>> start DOCUMENT SEGMENT
Toronto Star

Diverse music scene? Not in these Juno nominees

Awards show selling itself short with telecast that doesn’t showcase progressiv­e acts

- BEN RAYNER POP MUSIC CRITIC

Canada has grown into one of the most consistent­ly vital and interestin­g music-producing nations on the planet, but you’ll see little evidence to support that statement on Sunday night’s Juno Awards telecast.

Which is too bad, really, because the Junos and their caretakers at the Canadian Academy of Recording Arts and Sciences have taken diligent strides since the turn of the millennium towards making the awards more inclusive and reflective of our nation’s thoroughly diverse music scene as a whole.

In fact, this weekend’s Juno Awards festivitie­s are fairly inclusive. It’s just that, of the 41 total Juno categories, only six — Album of the Year, Artist of the Year, Single of the Year, Breakthrou­gh Artist of the Year, Rock Album of the Year and the viewer-voted Juno Fan Choice Award — will actually be handed out during CTV’s broadcast from Copps Coliseum in Hamilton Sunday at 7 p.m. And many of the nominees for these categories are so “been there, done that,” you’d be forgiven for thinking we’d rolled the clock back to the days when the Junos were just a CanCon corporate-pop dumping ground.

Granted, a year when Toronto reggae-rock newcomers Magic! — the lads responsibl­e for last summer’s one-hit wonder-scented single “Rude” — boast the most nomination­s going in doesn’t announce itself as the Juno Awards’ most progressiv­e.

But this year’s list of nominees was about as progressiv­e as the Junos get, with the disparate likes of Alvvays, Zeds Dead, Jenn Grant, the Barr Brothers, Lights, Plastikman, Tre Mission, the Deep Dark Woods, Caribou, Ryan Hemsworth and Tanya Tagaq all represente­d here and there.
>> end DOCUMENT SEGMENT
>> start SUPPLIED ENTRIES
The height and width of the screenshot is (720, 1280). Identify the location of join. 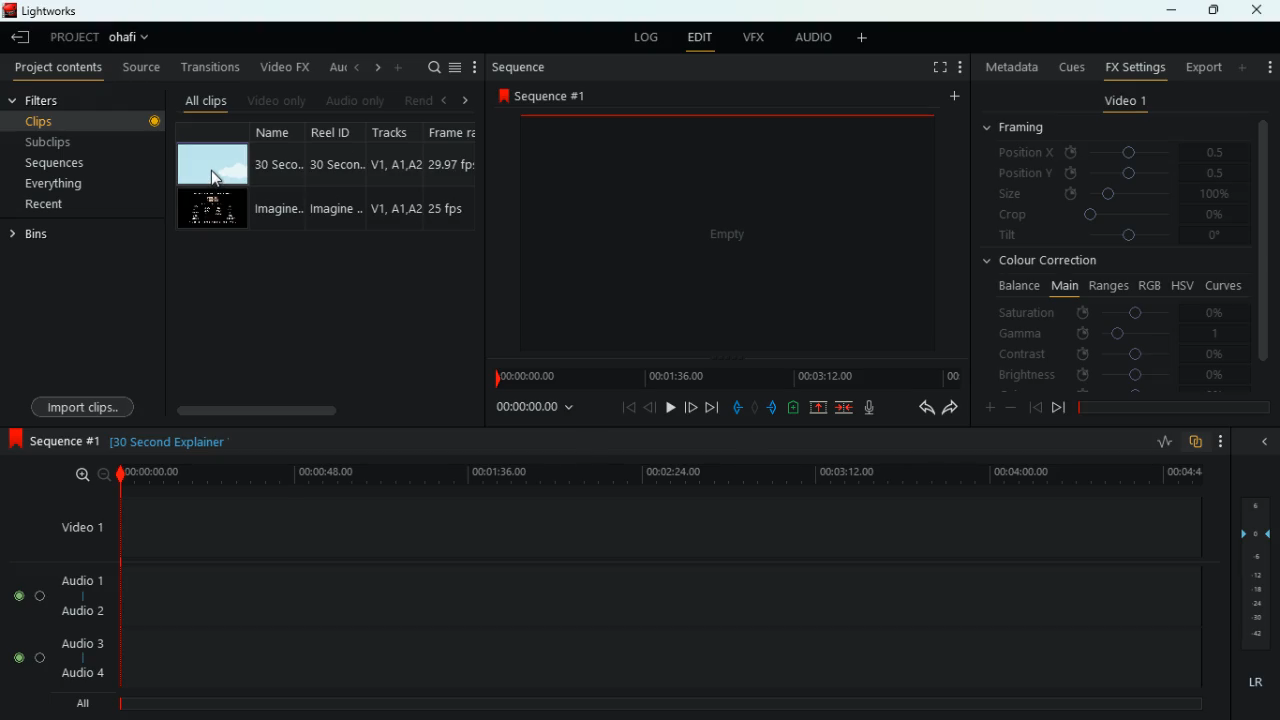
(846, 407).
>> end SUPPLIED ENTRIES
>> start SUPPLIED ENTRIES
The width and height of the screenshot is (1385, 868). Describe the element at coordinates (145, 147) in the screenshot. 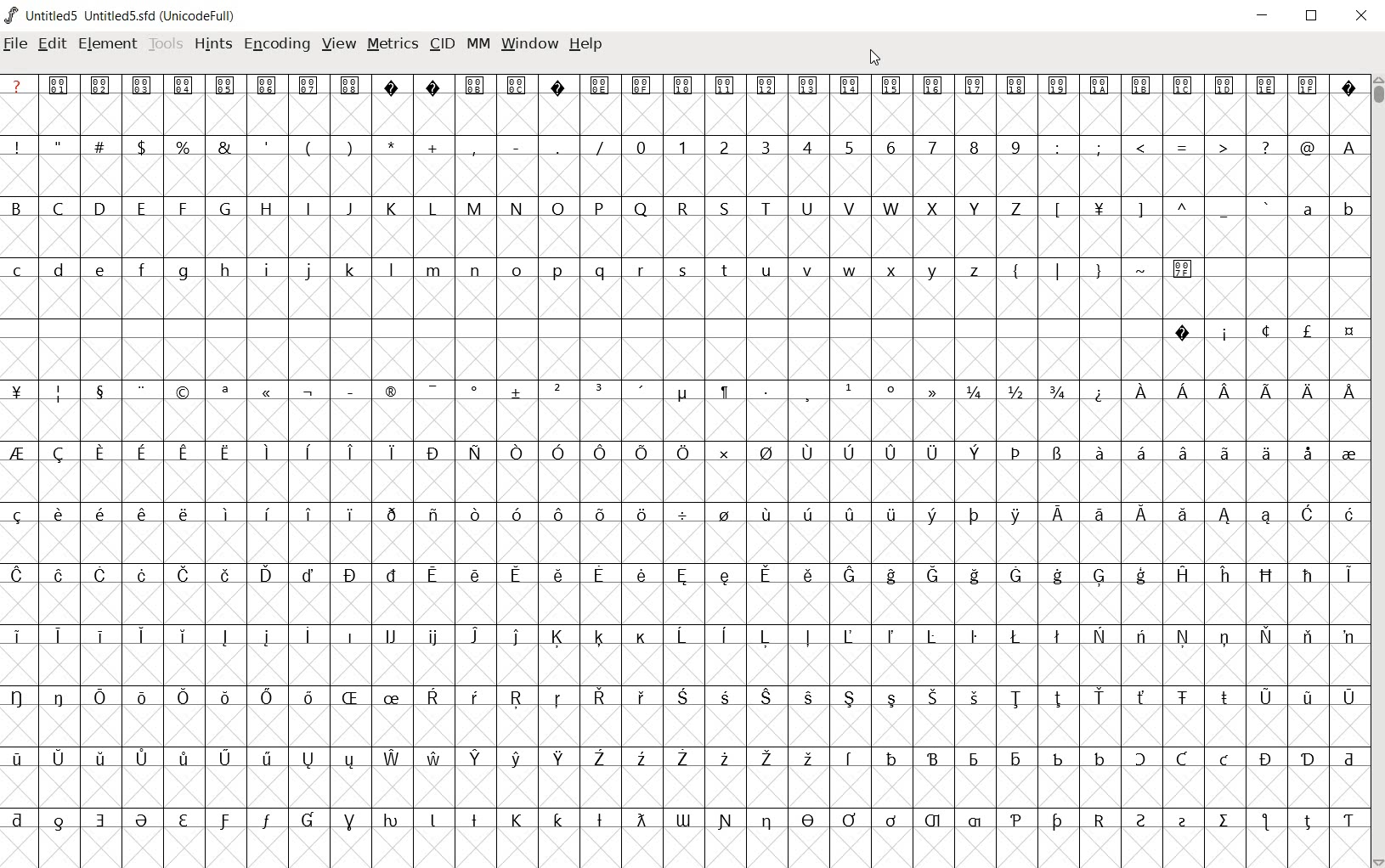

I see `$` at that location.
>> end SUPPLIED ENTRIES
■ **SHORT EXERCISE**: Set down the passage of the Juno nominees article word for word, starting at "Granted, a year" and ending at "here and there.".

■ **FULL SOLUTION**:
Granted, a year when Toronto reggae-rock newcomers Magic! — the lads responsibl­e for last summer’s one-hit wonder-scented single “Rude” — boast the most nomination­s going in doesn’t announce itself as the Juno Awards’ most progressiv­e.

But this year’s list of nominees was about as progressiv­e as the Junos get, with the disparate likes of Alvvays, Zeds Dead, Jenn Grant, the Barr Brothers, Lights, Plastikman, Tre Mission, the Deep Dark Woods, Caribou, Ryan Hemsworth and Tanya Tagaq all represente­d here and there.